He Is Still Upholding the Universe

Everything in the universe continues to exist because Christ is maintaining it.

A watchmaker winds his watch and lets it run until it winds down. The watch fulfills its purpose best at the very beginning if its existence when it is new and freshly wound. Someday, inevitably, it will wind down and stop forever, never to fulfill its true purpose again. Not so with creation. Creation is forever fulfilling it’s purpose perfectly because it is being moved toward its ultimate aim by the One who made it.

 

Right now as I write, and right now as you read, everything in the universe continues to exist because Christ is maintaining it. It is he, says the writer of Hebrews, who “upholds the universe by the word of his power” (Hebrews 1:3). Paul says something similar inColossians 1:17: It is in Christ that “all things hold together.” The laws of the universe are laws because Christ upholds them. He sustains the gravity that sticks everything together.

Christ and his creation are not like a watchmaker and his watch. A watchmaker assembles a watch, winds it up, and lets it run. There is no “letting it run” with Christ; He keeps the universe moving along by his own power. What’s here is here because he made it, and it keeps on working because he continues to make it work.

But the difference between Christ and the watchmaker is even greater than this. Leon Morris says the thought in Hebrews 1:3 is that Christ

is carrying [the universe] along, bearing it toward an important goal. Creation is not aimless; it is part of God’s plan and the Son is continually bearing creation along toward the fulfillment of the plan.1

A watchmaker winds his watch and lets it run until it winds down. The watch fulfills its purpose best at the very beginning if its existence when it is new and freshly wound. Someday, inevitably, it will wind down and stop forever, never to fulfill its true purpose again. Not so with creation. Creation is forever fulfilling it’s purpose perfectly because it is being moved toward its ultimate aim by the One who made it.

The winding down we see in creation—everything and everyone dies, for instance, and the weeds in my garden grow faster than I can pull them—is purposeful winding down. It’s a winding down that’s moving forward.
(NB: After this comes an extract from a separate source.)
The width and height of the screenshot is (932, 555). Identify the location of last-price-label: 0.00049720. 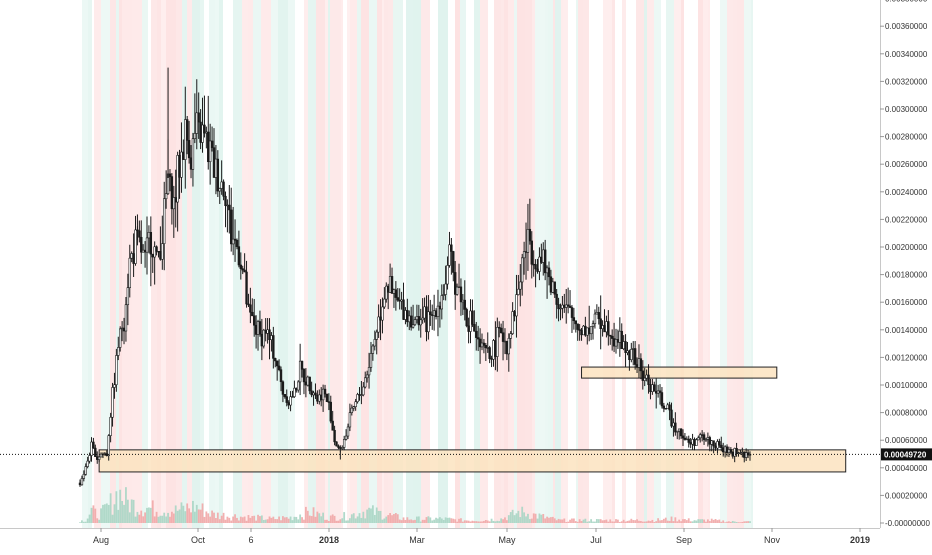
(906, 454).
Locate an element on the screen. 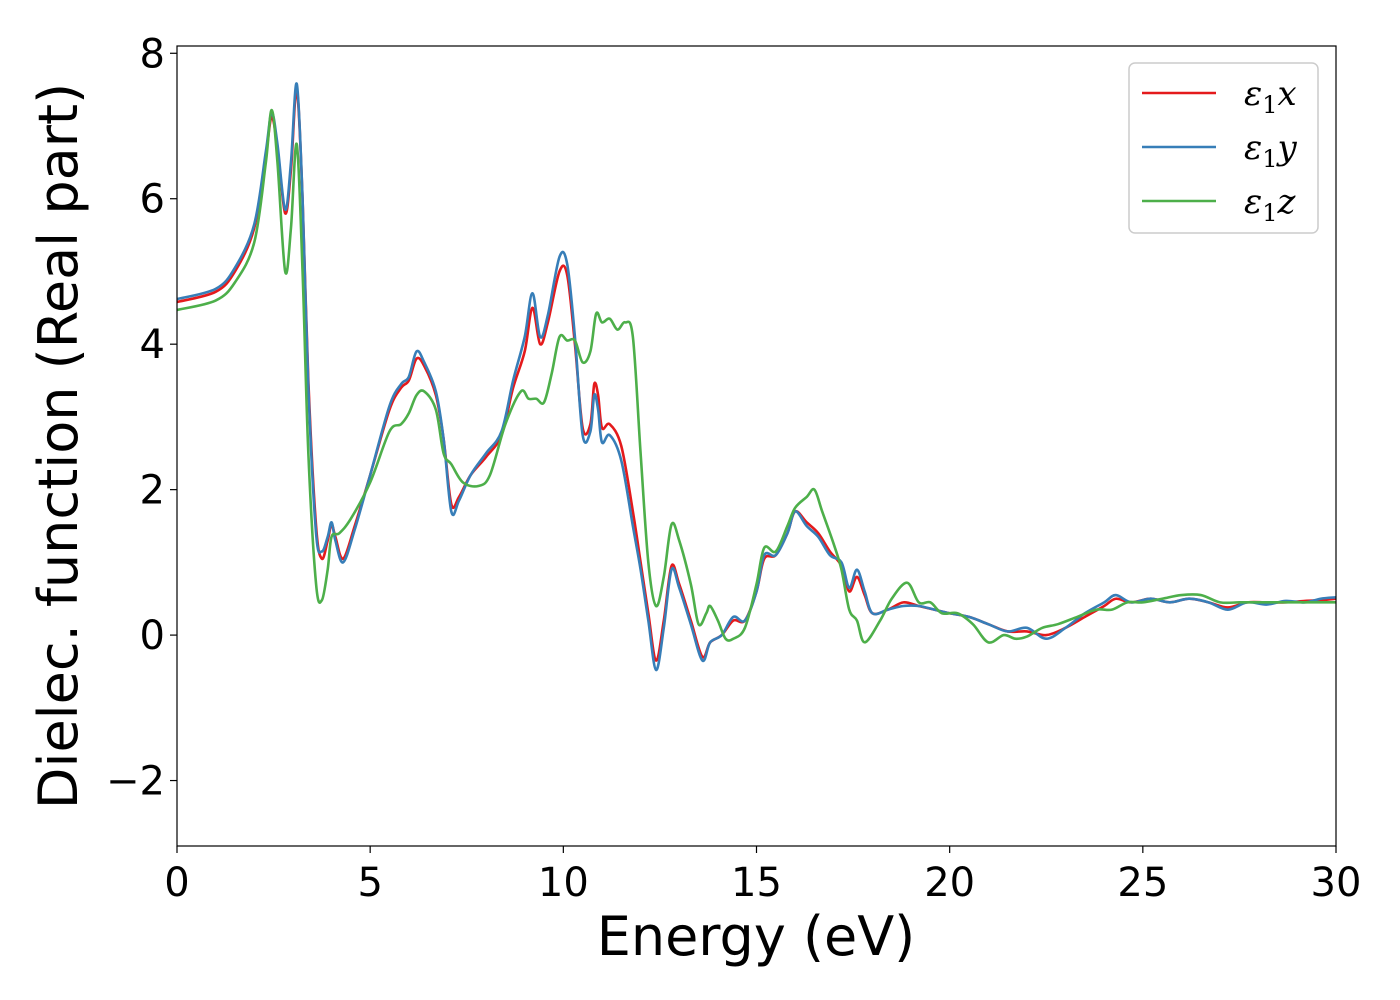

The creation, Paul says in Romans 8:20, “was subjected to futility . . . in hope.” Hope, biblically speaking, isn’t a wonderful future that might or might not happen, but a wonderful future that is rock solid certain. In its futility—or in its winding down, to use the watch analogy—creation is moving toward a day when it will be made new, instantly, into something better than it was on the last day of creation.